Motels are typically low-rise buildings with one or two floors, whereas hotels can be high-rise structures with extensive facilities. Motels also tend to offer fewer amenities and have more limited food and beverage options. Their operations are generally more streamlined with a smaller staff and fewer specialized roles. As a result, motels often provide more affordable rates compared to hotels.

How hard is it to run a hotel?

Running a hotel involves managing various aspects, including reservations, check-in and check-out processes, room availability, pricing, guest communication, website management, third-party booking channels, housekeeping, maintenance, and billing. While these tasks can be handled manually, an efficient system is essential for smooth operations.

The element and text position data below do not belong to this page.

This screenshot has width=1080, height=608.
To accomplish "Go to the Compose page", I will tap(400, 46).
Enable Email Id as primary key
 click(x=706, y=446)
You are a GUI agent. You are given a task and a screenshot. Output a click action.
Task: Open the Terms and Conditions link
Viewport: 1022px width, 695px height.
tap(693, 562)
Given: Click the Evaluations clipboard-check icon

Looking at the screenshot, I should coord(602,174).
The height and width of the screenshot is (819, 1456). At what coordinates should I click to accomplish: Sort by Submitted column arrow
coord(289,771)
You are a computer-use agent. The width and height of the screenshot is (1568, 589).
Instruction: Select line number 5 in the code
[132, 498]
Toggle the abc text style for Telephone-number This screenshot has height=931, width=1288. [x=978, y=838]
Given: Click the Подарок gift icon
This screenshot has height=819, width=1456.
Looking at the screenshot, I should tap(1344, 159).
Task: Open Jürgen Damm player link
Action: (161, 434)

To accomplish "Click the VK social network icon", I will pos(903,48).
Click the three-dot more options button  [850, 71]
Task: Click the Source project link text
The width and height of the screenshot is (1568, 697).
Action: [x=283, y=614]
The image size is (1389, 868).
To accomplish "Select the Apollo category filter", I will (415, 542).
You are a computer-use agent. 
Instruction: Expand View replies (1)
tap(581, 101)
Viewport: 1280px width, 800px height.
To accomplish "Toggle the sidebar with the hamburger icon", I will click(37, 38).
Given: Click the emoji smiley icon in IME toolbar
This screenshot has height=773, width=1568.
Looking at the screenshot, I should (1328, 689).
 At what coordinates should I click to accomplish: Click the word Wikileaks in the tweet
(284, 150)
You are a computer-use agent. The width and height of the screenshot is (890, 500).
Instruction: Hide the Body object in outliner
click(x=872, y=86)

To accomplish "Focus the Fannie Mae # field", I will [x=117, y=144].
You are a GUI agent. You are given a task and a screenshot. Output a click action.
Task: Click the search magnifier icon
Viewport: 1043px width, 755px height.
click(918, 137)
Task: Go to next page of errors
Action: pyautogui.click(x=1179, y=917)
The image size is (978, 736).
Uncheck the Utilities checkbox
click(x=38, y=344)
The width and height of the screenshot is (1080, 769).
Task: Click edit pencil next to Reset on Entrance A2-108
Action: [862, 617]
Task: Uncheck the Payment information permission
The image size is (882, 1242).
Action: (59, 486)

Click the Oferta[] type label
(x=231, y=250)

What is the biggest threat in hotel business?

Hotels are frequent targets of cyberattacks due to the vast amount of sensitive data stored on their servers. Data security remains a significant concern in the hospitality industry, as the growing reliance on technology has made businesses more vulnerable to cyber threats. Protecting guest information and securing digital systems has become one of the industry's most pressing challenges.

Frequent searches leading to this page

Term Loans are made by Itria Ventures LLC or Cross River Bank, Member FDIC. This is not a deposit product. California residents: Itria Ventures LLC is licensed by the Department of Financial Protection and Innovation. Loans are made or arranged pursuant to California Financing Law License # 60DBO-35839

x
”Your browser does not support the images displayed on this website. Please try to access the site from the latest version of Google Chrome, Safari, Microsoft Edge or Mozilla Firefox”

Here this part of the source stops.